Nous vivons une époque où l’utopie semble avoir perdu le souffle qui la caractérisait autrefois. Notre temps est celui où la réussite s’écrit en termes matérialistes et individualistes, où les projets collectifs imaginaires sont méprisés, considérés comme des jeux d’enfants que des expériences passées se sont chargées de démanteler comme étant futiles. Le commun n’est plus matière de rêve. Dans les domaines de l’architecture et de l’urbanisme, même si des critiques et des propositions émanant de circuits intellectuels se multiplient, la planification urbaine par voie de réglementation n’incite pas vraiment les citoyens à participer à la conception de leur propre habitat. Quant au paradigme corbuséen, dont la vision universaliste s’impose sur des réalités sociales méconnues, son tour est également révolu, et pour des bonnes raisons qu’on ne citera pas ici.

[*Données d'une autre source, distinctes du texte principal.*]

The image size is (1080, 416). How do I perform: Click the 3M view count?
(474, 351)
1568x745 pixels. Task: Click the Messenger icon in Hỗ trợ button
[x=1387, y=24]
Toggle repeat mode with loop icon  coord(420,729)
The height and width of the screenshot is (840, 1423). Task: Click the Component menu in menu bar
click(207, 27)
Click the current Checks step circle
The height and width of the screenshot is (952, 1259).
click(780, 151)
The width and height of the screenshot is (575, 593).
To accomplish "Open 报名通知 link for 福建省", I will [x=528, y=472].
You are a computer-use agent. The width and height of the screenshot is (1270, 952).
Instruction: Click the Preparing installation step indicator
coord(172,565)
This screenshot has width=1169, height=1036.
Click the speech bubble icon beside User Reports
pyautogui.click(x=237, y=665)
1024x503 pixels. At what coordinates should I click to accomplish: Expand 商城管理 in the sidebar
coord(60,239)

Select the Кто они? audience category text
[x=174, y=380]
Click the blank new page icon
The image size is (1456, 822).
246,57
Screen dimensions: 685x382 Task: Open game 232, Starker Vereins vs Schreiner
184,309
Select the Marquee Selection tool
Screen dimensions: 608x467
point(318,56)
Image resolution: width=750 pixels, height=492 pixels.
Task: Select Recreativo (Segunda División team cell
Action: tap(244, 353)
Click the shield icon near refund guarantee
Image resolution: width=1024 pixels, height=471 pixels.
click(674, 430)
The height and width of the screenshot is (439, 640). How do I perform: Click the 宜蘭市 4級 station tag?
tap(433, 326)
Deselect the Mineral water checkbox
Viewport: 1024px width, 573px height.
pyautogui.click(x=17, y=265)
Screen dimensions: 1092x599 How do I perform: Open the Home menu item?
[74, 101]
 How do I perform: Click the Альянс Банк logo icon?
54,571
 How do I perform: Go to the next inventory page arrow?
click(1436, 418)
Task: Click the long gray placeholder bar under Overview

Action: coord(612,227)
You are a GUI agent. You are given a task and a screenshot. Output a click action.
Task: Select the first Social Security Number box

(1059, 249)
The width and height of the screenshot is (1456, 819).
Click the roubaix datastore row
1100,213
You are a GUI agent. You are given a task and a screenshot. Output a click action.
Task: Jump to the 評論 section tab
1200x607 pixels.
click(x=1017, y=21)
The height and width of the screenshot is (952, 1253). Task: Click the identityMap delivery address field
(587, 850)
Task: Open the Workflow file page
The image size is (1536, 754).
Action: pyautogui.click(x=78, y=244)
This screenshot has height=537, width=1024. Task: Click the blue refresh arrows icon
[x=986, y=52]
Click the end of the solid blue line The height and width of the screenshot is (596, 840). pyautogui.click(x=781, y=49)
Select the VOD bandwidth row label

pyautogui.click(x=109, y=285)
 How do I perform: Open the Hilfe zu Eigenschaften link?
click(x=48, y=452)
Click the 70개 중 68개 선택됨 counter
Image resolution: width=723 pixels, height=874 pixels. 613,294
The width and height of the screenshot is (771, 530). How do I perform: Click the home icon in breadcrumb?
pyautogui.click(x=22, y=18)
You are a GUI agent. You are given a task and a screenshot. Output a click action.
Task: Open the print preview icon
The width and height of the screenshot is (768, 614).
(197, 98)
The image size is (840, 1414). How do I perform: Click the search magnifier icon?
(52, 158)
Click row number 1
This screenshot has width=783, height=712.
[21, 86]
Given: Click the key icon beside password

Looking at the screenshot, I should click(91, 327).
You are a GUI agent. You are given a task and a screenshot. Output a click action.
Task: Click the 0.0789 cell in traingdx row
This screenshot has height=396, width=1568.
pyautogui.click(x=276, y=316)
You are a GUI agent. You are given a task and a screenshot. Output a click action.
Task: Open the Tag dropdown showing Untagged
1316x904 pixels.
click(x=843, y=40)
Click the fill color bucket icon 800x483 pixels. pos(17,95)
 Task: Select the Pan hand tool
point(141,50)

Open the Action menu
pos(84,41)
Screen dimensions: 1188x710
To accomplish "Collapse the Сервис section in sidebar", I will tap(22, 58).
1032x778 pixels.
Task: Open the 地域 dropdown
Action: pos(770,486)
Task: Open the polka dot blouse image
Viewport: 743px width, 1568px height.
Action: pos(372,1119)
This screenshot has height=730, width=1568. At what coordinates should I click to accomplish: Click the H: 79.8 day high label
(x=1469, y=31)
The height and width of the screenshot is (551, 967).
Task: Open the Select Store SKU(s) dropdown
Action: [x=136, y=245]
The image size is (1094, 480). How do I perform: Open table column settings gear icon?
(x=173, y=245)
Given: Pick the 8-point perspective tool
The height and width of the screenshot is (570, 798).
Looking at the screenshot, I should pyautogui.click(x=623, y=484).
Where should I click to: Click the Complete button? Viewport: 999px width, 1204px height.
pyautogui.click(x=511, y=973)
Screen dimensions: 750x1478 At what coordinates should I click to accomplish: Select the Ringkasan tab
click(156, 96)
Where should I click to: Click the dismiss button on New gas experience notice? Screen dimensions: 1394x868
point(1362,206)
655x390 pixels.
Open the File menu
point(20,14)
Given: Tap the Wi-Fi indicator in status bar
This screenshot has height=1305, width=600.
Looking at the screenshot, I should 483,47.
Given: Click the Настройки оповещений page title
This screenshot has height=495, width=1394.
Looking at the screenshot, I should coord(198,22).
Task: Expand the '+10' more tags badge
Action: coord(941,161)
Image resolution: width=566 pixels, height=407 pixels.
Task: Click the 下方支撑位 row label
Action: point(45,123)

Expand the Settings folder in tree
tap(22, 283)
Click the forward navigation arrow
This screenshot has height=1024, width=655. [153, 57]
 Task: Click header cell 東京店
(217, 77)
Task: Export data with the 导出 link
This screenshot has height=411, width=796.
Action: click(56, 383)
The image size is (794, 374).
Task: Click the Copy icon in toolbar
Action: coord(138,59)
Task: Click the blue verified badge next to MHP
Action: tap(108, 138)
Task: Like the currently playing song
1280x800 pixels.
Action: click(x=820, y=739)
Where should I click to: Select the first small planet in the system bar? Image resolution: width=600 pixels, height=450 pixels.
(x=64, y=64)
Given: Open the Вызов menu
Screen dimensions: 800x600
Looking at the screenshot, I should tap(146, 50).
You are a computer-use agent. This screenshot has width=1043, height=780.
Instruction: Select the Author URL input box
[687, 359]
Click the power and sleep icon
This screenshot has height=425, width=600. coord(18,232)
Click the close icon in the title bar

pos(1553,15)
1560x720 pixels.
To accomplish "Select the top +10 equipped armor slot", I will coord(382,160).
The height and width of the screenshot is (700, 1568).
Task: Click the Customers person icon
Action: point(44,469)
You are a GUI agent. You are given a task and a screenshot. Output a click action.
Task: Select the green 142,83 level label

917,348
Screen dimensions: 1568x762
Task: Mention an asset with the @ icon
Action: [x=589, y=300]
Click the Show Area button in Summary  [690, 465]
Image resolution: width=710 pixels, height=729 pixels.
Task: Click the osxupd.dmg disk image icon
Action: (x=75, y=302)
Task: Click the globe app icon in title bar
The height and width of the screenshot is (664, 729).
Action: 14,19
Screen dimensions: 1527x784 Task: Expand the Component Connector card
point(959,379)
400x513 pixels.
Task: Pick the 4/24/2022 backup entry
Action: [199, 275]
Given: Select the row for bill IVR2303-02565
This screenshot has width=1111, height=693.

Pourtant, face aux catastrophes écologiques, économiques et sociales qui s’annoncent, il est plus que jamais urgent de mobiliser ce potentiel créatif qui prend forme dans les aspirations utopiques, afin de formuler un lendemain viable pour la vie des communautés. L’espace urbain, en tant que décor de nos interactions, mais aussi par sa nature physique et tangible, est l’un des premiers contextes qui se prête à cet exercice. Et c’est précisément dans cette optique qu’abité travaille depuis des années comme médiateur entre les habitants, les professionnels et les institutions publiques et privées, en offrant des lieux de réflexion commune et d’échange, en vue d’une transformation positive de la ville. A cette occasion, abité convie quatre étudiants en architecture martiniquais à imaginer un Fort-de-France du futur et de traduire en images réalistes leurs propres utopies urbaines.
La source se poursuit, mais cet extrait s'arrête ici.